## PROBLEM STATEMENT:
Without pictures, repeat exactly the lines from the one containing "Given: Click the mSupply logo" through the end of the entries.

## SOURCE INFORMATION:
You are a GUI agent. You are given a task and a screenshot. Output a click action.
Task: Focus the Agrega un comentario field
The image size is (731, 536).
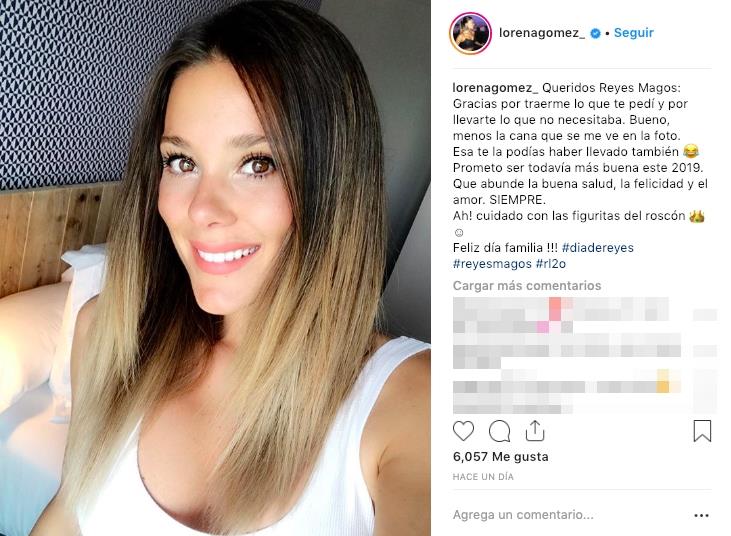(570, 515)
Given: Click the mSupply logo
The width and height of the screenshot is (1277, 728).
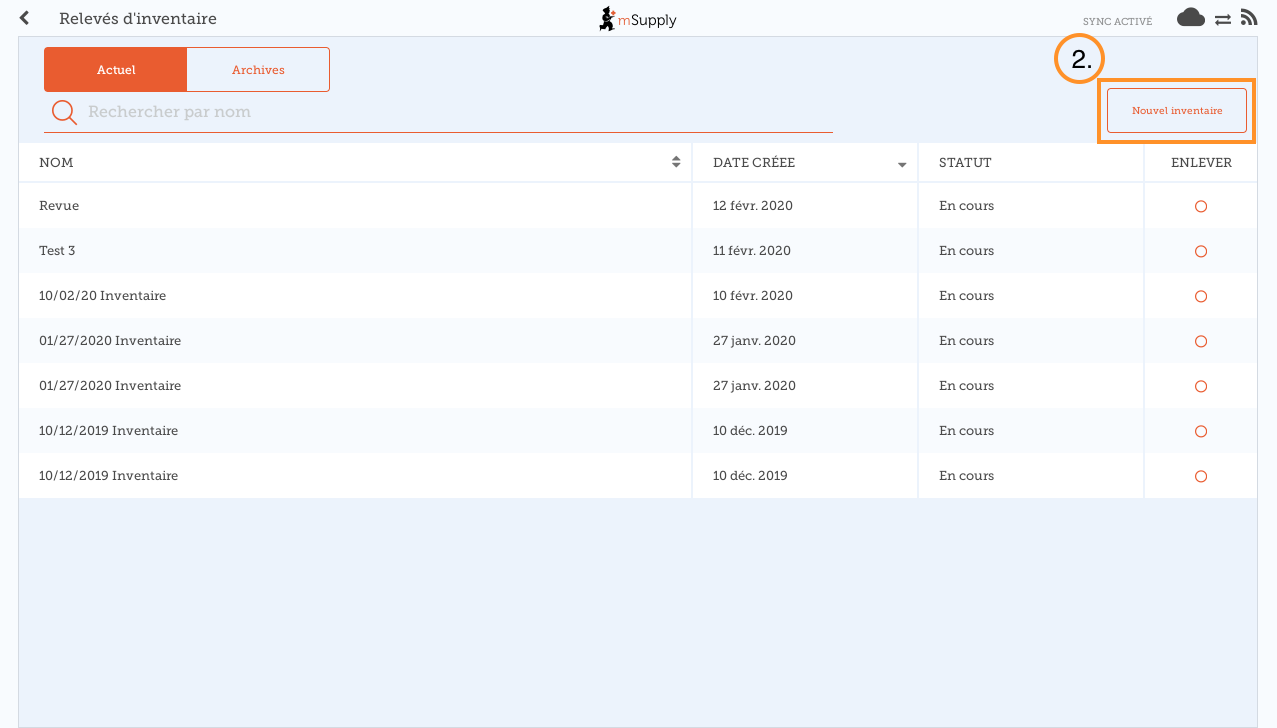Looking at the screenshot, I should pos(637,19).
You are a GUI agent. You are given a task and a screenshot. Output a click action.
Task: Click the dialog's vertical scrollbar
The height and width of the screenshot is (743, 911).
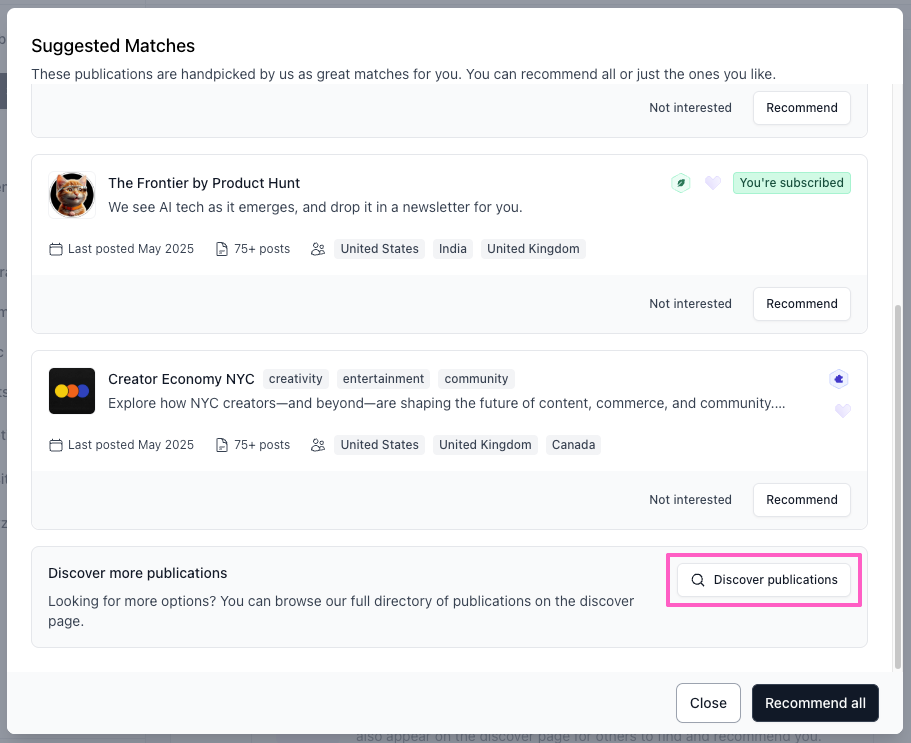pyautogui.click(x=897, y=480)
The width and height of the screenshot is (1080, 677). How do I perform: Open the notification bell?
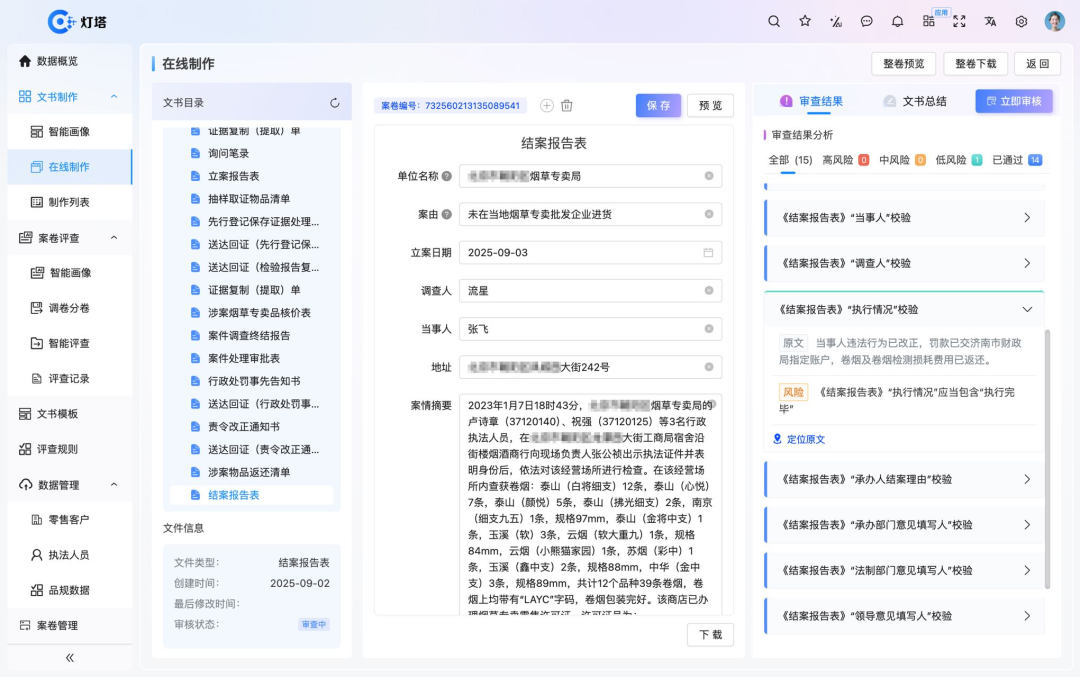(898, 21)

## TASK SOLUTION:
Given: Click the mSupply logo
The width and height of the screenshot is (1277, 728).
Looking at the screenshot, I should pos(637,19).
You are a GUI agent. You are given a task and a screenshot. Output a click action.
Task: Click the dialog's vertical scrollbar
The height and width of the screenshot is (743, 911).
pyautogui.click(x=897, y=480)
The width and height of the screenshot is (1080, 677). How do I perform: Open the notification bell?
(898, 21)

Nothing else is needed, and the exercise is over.